His original novella is all about an obsession with youth, and his Fedora is portrayed as an addict desperate for her latest fix from her surgeon. It’s a character that certainly belongs in the pantheon of Grande Dame Guignol – and a sense of that creeps into Wilder’s film, especially in the relationship between Fedora and the Countess (they reminded me of real-life sisters Olivia de Havilland and Joan Fontaine).
Taking Tyron’s premise, Wilder then weaves in his own in-jokes to shine his old-style Fresnel lanterns on the ugly face of Hollywood and its acquiescence to youth-orientated culture that has seen the old guard replaced by bearded pot-heads waving a camera around.
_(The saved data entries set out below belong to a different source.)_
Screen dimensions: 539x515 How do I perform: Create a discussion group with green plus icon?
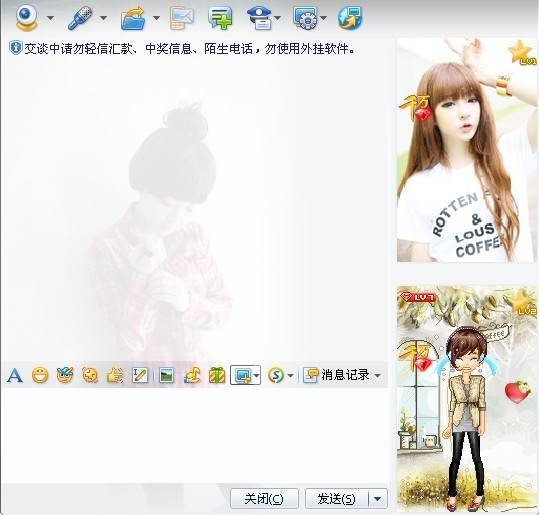(220, 18)
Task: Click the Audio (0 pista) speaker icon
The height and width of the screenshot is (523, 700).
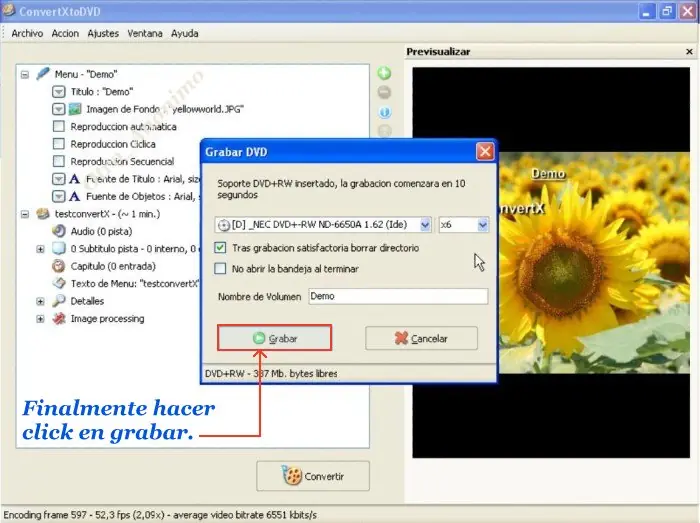Action: tap(59, 231)
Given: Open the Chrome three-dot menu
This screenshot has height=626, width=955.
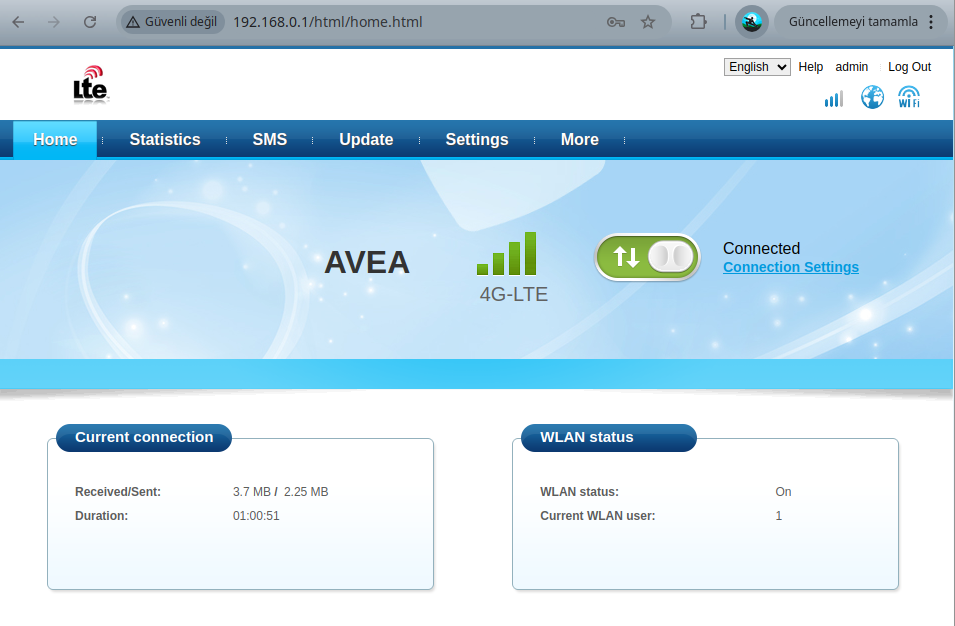Looking at the screenshot, I should pyautogui.click(x=933, y=20).
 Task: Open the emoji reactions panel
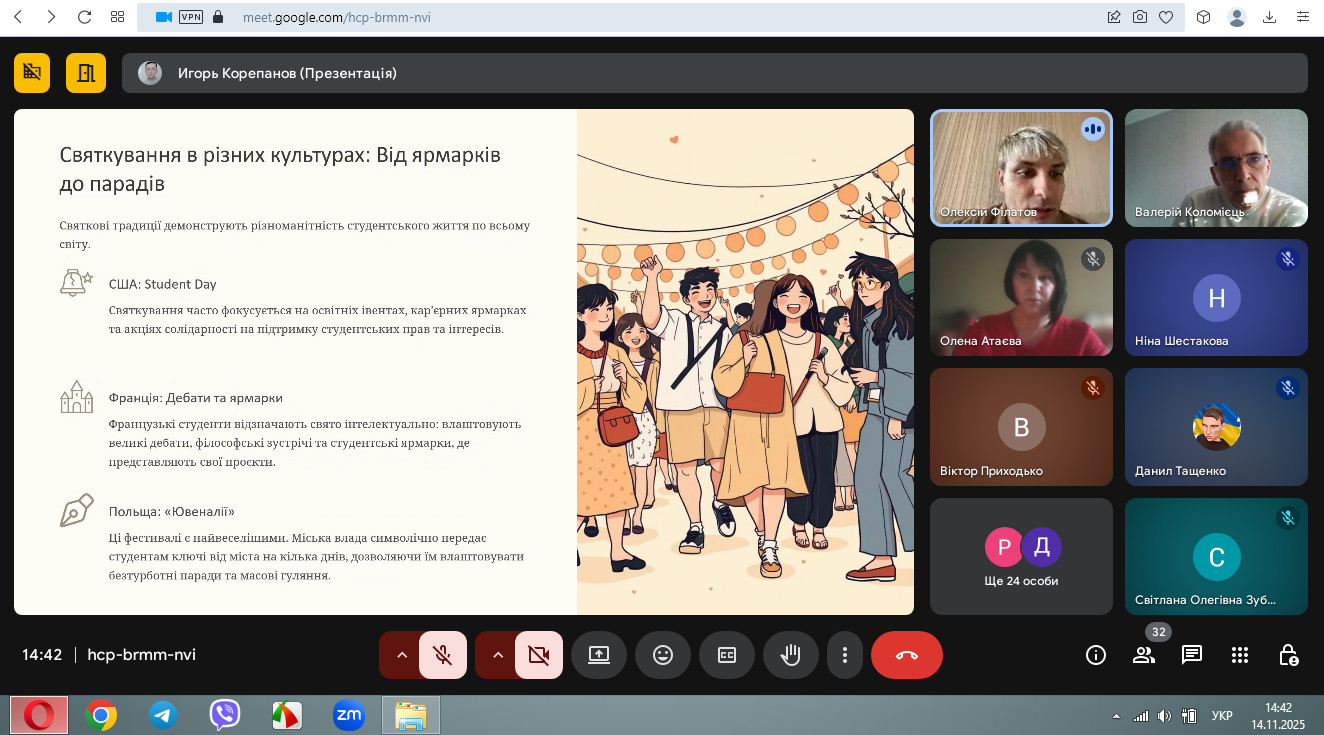(x=662, y=655)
Golden Age aficionados, meanwhile, will be richly rewarded with references that pay homage to screen legends like Marlene Dietrich and Joan Crawford, music that evokes The Third Man; Euro horror settings and visuals; and campy colourful Douglas Sirk-styled melodramatics. Not to mention an OTT funeral that’s to die for. As the Countess says, it’s ‘Magic Time!’
The new high-definition presentation of Fedora on dual format (Blu-ray & DVD) from Eureka! includes English subtitles, deleted scenes, a restoration comparison and a collector’s booklet featuring essays on the film and archival images.